[PAGE TEXT]
# dwarf angel compatibility



## leveldrummer (May 27, 2005)

doing more reading for which fish i want, seeing what you guys thought about 2 dwarf angels in a 46 gallon together, i was thinkin about a cherub (pigmy) and either a flame or a coral beauty, of these three, can any one suggest the best combo? and how to go about introducing them?


----------



## Fishfirst (Jan 24, 2005)

Doing a combo of angels would be pretty risky in a tank that size. Hmmm... if I would do it, I'd pick two angels that are completely different sizes. The bigger one may pick on the little one though, but they might come to a happy medium, of coarse, it could be all out war too.


----------



## leveldrummer (May 27, 2005)

i was thinking the smallest two would have the better chance of avoiding each other. well i guess ill go with one... but which one? crud.


----------



## Fishfirst (Jan 24, 2005)

I know they all are so beautiful... and fortunately all three that you picked have a fairly good survival rate in captivity. I'd probably pick the CB or the FA


----------



## TheOldSalt (Jan 28, 2005)

While I wouldn't personally want to try any combo, if I did anyway it would be the same one Fishfirst picked. The Cherubfish wouldn't do well with the Coral Beauty and it would munch on your reef.
If you only want one, I'd go with a Flame. Flames are mostly Hawaiian and thusly cught & stored under better conditions, and they look great. The only catch is that they'll need a lot of care and very good conditions. Coral beauties are hardier when you get good specimens, but THAT's a crapshoot.


----------

[WHAT IS ASKED]
1 – Reproduce the dwarf angel thread word for word, in full.
2 – Starting with the first line of the entries and going on through the line with "Action: [x=141, y=368]", both included, write those lines out again with "callout" swapped for "marker" and nothing else changed.

[INPUT DATA]
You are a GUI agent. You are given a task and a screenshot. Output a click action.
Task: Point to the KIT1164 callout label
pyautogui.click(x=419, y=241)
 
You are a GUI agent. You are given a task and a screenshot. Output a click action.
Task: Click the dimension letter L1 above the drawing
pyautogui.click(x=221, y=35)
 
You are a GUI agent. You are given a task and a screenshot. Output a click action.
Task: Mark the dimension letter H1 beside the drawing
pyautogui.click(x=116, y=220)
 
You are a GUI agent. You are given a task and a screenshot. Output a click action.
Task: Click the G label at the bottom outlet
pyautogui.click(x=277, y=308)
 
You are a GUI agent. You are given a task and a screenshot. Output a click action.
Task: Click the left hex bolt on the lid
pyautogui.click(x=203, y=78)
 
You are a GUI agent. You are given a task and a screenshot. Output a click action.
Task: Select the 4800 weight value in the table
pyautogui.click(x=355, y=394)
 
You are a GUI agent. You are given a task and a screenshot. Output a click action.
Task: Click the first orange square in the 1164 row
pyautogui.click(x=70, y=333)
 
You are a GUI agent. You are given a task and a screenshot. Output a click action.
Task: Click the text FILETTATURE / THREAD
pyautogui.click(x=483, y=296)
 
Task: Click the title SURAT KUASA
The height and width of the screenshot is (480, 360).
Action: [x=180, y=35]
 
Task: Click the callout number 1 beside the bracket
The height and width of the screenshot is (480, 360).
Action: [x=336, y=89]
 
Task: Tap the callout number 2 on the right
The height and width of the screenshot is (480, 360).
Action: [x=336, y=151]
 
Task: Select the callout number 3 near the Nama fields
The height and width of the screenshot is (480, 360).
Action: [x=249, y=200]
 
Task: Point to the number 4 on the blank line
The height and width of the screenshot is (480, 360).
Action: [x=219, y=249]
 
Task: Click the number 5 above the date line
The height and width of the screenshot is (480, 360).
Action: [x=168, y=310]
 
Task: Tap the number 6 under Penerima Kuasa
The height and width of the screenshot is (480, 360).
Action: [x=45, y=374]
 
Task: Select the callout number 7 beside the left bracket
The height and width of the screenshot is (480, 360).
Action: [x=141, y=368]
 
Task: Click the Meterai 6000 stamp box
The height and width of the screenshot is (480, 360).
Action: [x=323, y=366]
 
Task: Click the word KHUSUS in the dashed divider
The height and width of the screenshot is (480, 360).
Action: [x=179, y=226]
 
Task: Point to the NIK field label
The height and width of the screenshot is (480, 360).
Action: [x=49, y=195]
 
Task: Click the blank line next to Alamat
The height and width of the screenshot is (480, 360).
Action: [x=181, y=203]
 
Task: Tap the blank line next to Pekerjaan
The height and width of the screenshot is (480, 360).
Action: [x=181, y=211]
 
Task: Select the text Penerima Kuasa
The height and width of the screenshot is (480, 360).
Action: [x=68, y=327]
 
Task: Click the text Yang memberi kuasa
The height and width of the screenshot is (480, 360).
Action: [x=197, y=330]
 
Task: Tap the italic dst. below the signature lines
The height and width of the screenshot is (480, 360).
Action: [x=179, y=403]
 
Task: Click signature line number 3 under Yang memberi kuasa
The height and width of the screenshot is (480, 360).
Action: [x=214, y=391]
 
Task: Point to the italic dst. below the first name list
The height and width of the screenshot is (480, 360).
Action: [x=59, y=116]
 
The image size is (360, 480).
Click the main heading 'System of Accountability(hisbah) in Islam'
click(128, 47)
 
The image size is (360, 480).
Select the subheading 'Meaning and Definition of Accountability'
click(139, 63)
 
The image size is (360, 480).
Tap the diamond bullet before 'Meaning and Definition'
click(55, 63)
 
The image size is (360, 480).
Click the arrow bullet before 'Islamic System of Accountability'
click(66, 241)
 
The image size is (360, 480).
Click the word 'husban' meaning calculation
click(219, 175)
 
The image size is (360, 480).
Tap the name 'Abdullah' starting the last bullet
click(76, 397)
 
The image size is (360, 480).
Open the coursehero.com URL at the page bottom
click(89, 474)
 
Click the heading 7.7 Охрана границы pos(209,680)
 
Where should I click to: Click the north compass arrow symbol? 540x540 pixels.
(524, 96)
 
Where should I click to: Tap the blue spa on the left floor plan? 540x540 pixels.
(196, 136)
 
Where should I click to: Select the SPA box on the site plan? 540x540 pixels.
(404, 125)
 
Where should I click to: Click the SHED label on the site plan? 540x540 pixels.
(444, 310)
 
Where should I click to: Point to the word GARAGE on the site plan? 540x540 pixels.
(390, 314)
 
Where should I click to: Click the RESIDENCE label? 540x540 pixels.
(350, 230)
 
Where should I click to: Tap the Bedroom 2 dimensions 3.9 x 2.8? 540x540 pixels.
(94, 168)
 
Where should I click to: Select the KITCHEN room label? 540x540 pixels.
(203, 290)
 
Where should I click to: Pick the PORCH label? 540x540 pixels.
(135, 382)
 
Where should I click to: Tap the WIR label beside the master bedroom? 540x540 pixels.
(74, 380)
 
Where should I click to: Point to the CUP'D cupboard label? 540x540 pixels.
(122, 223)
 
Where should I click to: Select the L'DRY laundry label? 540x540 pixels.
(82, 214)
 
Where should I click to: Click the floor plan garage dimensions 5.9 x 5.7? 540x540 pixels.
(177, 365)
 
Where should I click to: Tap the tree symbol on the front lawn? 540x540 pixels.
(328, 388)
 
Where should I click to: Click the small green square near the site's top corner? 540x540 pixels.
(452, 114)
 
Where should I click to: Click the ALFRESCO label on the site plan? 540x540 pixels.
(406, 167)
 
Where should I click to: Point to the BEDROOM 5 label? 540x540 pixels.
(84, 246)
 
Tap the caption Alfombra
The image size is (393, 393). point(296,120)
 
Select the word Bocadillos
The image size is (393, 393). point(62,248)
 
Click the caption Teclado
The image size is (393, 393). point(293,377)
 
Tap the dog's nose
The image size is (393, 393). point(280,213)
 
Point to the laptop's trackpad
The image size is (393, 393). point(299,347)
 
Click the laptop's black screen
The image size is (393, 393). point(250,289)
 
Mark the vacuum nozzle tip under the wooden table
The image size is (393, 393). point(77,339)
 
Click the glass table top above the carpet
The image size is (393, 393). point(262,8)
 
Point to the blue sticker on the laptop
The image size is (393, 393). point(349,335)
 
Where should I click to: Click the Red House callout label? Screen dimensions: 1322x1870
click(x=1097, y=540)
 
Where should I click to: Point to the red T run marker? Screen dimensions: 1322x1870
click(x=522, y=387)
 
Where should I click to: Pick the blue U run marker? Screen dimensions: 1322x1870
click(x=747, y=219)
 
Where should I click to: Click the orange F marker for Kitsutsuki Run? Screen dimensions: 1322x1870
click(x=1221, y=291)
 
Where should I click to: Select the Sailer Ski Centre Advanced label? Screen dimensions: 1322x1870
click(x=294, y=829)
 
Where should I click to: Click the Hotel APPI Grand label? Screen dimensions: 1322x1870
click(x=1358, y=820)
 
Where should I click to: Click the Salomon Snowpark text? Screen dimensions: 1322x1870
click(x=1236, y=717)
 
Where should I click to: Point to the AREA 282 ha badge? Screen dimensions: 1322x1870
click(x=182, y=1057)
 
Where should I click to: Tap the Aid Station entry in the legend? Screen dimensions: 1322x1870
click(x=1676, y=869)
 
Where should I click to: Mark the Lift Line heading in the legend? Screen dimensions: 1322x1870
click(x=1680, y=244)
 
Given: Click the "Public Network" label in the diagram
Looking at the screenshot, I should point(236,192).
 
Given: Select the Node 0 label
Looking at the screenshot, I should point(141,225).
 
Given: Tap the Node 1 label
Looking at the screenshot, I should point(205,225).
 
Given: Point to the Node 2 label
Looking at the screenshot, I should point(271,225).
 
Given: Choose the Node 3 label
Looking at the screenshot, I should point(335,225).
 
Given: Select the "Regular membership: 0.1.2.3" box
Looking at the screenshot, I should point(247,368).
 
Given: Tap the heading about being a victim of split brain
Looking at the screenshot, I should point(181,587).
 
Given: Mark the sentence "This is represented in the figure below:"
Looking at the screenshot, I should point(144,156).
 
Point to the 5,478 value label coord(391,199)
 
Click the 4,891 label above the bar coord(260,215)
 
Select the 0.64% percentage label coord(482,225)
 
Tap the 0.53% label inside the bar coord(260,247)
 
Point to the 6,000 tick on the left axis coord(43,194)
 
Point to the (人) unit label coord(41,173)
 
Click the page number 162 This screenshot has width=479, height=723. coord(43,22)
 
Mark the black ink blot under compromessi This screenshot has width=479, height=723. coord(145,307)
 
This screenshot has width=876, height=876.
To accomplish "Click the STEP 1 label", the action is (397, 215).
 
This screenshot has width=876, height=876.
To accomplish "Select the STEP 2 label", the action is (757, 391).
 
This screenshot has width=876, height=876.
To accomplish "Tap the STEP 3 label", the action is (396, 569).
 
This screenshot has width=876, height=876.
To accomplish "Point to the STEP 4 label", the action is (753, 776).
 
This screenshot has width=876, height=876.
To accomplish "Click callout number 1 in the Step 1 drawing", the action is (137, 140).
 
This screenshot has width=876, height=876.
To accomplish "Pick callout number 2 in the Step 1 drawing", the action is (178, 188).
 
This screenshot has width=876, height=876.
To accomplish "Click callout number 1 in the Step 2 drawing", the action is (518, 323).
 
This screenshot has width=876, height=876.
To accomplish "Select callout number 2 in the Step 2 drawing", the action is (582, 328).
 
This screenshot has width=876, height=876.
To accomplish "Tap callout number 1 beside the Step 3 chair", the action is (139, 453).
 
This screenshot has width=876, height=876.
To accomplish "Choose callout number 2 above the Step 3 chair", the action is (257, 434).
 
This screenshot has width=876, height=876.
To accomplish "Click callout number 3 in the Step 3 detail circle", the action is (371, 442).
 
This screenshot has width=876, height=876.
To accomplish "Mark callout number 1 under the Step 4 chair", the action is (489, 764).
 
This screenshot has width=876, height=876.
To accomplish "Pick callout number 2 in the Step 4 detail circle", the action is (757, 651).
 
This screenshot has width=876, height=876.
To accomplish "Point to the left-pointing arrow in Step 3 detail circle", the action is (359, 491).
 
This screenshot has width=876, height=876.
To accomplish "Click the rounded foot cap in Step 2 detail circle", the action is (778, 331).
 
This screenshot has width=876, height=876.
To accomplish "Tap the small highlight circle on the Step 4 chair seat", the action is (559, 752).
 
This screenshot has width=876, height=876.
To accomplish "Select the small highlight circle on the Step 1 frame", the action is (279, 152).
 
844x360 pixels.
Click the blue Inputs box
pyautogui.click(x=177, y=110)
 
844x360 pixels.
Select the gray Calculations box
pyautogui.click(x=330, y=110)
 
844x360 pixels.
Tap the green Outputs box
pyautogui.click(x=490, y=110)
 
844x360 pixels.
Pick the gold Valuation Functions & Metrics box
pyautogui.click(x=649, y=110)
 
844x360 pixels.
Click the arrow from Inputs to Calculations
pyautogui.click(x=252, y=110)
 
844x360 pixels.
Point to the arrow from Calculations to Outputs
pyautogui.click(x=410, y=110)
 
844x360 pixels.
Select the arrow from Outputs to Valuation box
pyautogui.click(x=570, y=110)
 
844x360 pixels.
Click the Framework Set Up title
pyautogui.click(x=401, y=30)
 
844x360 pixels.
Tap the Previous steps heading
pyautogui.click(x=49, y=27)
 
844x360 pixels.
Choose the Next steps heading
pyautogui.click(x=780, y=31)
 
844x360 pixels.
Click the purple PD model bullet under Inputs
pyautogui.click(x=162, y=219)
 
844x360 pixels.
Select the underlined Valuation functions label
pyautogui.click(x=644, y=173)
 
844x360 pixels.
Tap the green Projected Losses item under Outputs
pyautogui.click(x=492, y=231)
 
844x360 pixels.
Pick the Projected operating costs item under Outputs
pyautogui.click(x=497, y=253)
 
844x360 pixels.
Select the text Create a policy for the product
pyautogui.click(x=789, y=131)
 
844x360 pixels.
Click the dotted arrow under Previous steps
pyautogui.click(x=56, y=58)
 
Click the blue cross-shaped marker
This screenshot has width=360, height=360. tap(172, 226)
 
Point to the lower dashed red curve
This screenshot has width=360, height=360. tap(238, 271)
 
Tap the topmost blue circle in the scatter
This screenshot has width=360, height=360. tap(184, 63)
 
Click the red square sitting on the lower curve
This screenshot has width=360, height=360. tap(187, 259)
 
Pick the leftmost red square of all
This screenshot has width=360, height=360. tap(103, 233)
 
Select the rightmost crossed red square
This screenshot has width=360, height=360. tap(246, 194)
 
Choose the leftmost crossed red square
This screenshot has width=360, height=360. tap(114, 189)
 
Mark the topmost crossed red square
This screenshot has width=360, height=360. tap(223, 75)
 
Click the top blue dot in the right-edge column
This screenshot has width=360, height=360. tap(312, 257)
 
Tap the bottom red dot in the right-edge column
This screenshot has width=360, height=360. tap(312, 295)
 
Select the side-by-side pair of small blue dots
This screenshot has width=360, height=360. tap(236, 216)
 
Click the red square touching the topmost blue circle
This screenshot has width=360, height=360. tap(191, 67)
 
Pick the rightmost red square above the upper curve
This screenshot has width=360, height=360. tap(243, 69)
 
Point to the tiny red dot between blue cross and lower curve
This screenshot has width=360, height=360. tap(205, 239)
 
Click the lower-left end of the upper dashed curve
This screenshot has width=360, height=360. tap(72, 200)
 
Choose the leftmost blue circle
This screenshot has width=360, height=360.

[EXERCISE ANSWERS]
1 –
# dwarf angel compatibility



## leveldrummer (May 27, 2005)

doing more reading for which fish i want, seeing what you guys thought about 2 dwarf angels in a 46 gallon together, i was thinkin about a cherub (pigmy) and either a flame or a coral beauty, of these three, can any one suggest the best combo? and how to go about introducing them?


----------



## Fishfirst (Jan 24, 2005)

Doing a combo of angels would be pretty risky in a tank that size. Hmmm... if I would do it, I'd pick two angels that are completely different sizes. The bigger one may pick on the little one though, but they might come to a happy medium, of coarse, it could be all out war too.


----------



## leveldrummer (May 27, 2005)

i was thinking the smallest two would have the better chance of avoiding each other. well i guess ill go with one... but which one? crud.


----------



## Fishfirst (Jan 24, 2005)

I know they all are so beautiful... and fortunately all three that you picked have a fairly good survival rate in captivity. I'd probably pick the CB or the FA


----------



## TheOldSalt (Jan 28, 2005)

While I wouldn't personally want to try any combo, if I did anyway it would be the same one Fishfirst picked. The Cherubfish wouldn't do well with the Coral Beauty and it would munch on your reef.
If you only want one, I'd go with a Flame. Flames are mostly Hawaiian and thusly cught & stored under better conditions, and they look great. The only catch is that they'll need a lot of care and very good conditions. Coral beauties are hardier when you get good specimens, but THAT's a crapshoot.


----------

2 –
You are a GUI agent. You are given a task and a screenshot. Output a click action.
Task: Point to the KIT1164 marker label
pyautogui.click(x=419, y=241)
 
You are a GUI agent. You are given a task and a screenshot. Output a click action.
Task: Click the dimension letter L1 above the drawing
pyautogui.click(x=221, y=35)
 
You are a GUI agent. You are given a task and a screenshot. Output a click action.
Task: Mark the dimension letter H1 beside the drawing
pyautogui.click(x=116, y=220)
 
You are a GUI agent. You are given a task and a screenshot. Output a click action.
Task: Click the G label at the bottom outlet
pyautogui.click(x=277, y=308)
 
You are a GUI agent. You are given a task and a screenshot. Output a click action.
Task: Click the left hex bolt on the lid
pyautogui.click(x=203, y=78)
 
You are a GUI agent. You are given a task and a screenshot. Output a click action.
Task: Select the 4800 weight value in the table
pyautogui.click(x=355, y=394)
 
You are a GUI agent. You are given a task and a screenshot. Output a click action.
Task: Click the first orange square in the 1164 row
pyautogui.click(x=70, y=333)
 
You are a GUI agent. You are given a task and a screenshot. Output a click action.
Task: Click the text FILETTATURE / THREAD
pyautogui.click(x=483, y=296)
 
Task: Click the title SURAT KUASA
The height and width of the screenshot is (480, 360).
Action: [x=180, y=35]
 
Task: Click the marker number 1 beside the bracket
The height and width of the screenshot is (480, 360).
Action: [x=336, y=89]
 
Task: Tap the marker number 2 on the right
The height and width of the screenshot is (480, 360).
Action: [x=336, y=151]
 
Task: Select the marker number 3 near the Nama fields
The height and width of the screenshot is (480, 360).
Action: [x=249, y=200]
 
Task: Point to the number 4 on the blank line
The height and width of the screenshot is (480, 360).
Action: [x=219, y=249]
 
Task: Click the number 5 above the date line
The height and width of the screenshot is (480, 360).
Action: [x=168, y=310]
 
Task: Tap the number 6 under Penerima Kuasa
The height and width of the screenshot is (480, 360).
Action: [x=45, y=374]
 
Task: Select the marker number 7 beside the left bracket
The height and width of the screenshot is (480, 360).
Action: [x=141, y=368]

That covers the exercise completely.